而して最後に網が打たるゝのである、善も悪も一度〔ひとた〕びは神の前に出でゝ火に焼かれ其価値を験(ため)さるゝ時が来るのである、真信者も偽信者も最後にはキリストの台前に立ちて大なる審判を受くる日が来るのである、聖書は近代人の考ふるが如き進化的審判を説かない、教会が徐々として発達進歩し遂に全世界を抱容する黄金時代を実現
すべしと言ふが如きは全然聖書と相容れざる思想である、聖書は明白に善と共に悪の成長すべきを預言する、而して最後に審判の行はるべきを預言するのである。
斯の如くに解釈すれば七個の譬喩は全体として一貫したる大真理を教ふるものである、福音の種は蒔かるゝも之を受くる者は少数に過ぎない、而して其少数者中に更に偽(いつわり)の信者が入り来る、斯くて教会は俗化して富豪政治家等に近づき神学者は彼等に佞(おもね)りて異端を唱ふ、然れども悪魔の子等の間に又神の子現はれて隠れたる宝及び真
珠を発見し依〔よつ〕て死に瀕〔ひん〕したる教会の復活がある、而して後に最終審判は行はるゝのである、故に馬太伝第十三章は一の大預言である、其中に死の半面あり又生の半面あり、暗黒あり又光明あり、神の深き真理が明白に伝へらるゝのである。

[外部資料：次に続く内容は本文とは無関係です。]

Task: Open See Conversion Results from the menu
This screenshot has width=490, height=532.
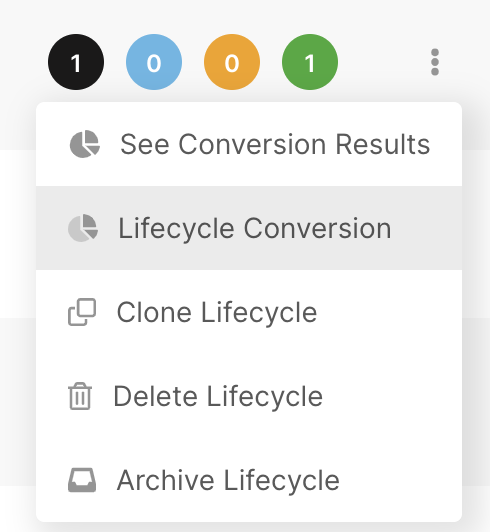Action: coord(249,144)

而して独り本章のみならず馬太伝全体然り否聖書全体然り、聖書は個々の言を読みて其意義を誤り易くある、然しながら其全体を読みてキリストの精神の存する処を受けん乎、我等の霊を充実せしむると共に又之を寛容ならしめ深さと共に広さを与ふる事此書の如きは他に無いのである、聖書研究の秘訣は茲にある、是れ実に何物を以ても代ふべからざる貴き事業である。

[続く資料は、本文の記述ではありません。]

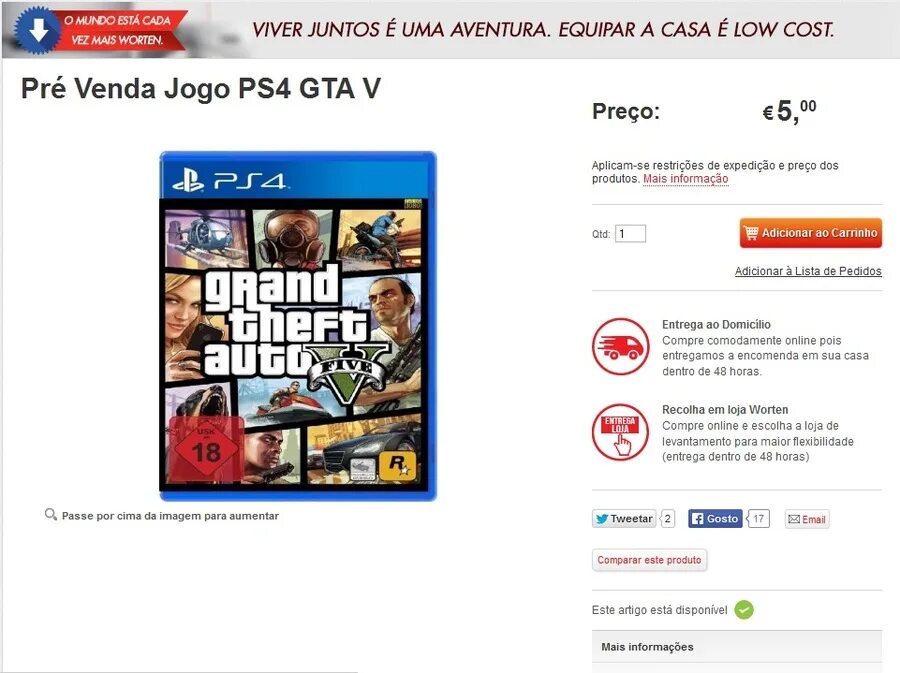This screenshot has height=673, width=900.
Task: Click the green availability checkmark icon
Action: point(744,610)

附記近頃或人基督再臨の信仰を起し、歓喜抑へ難く、其所有(もちもの)の総額(すべて)を持来り曰く「今謹んで之を聖前に献す、願くは此福音宣伝の為に使用せられん事を」と斯(かく)て「一の値(あたひ)高き真珠を見出さばその所有(もちもの)を尽〔ことごと〕く売りて之を買ふなり」とある聖書の言に合(かな)へり。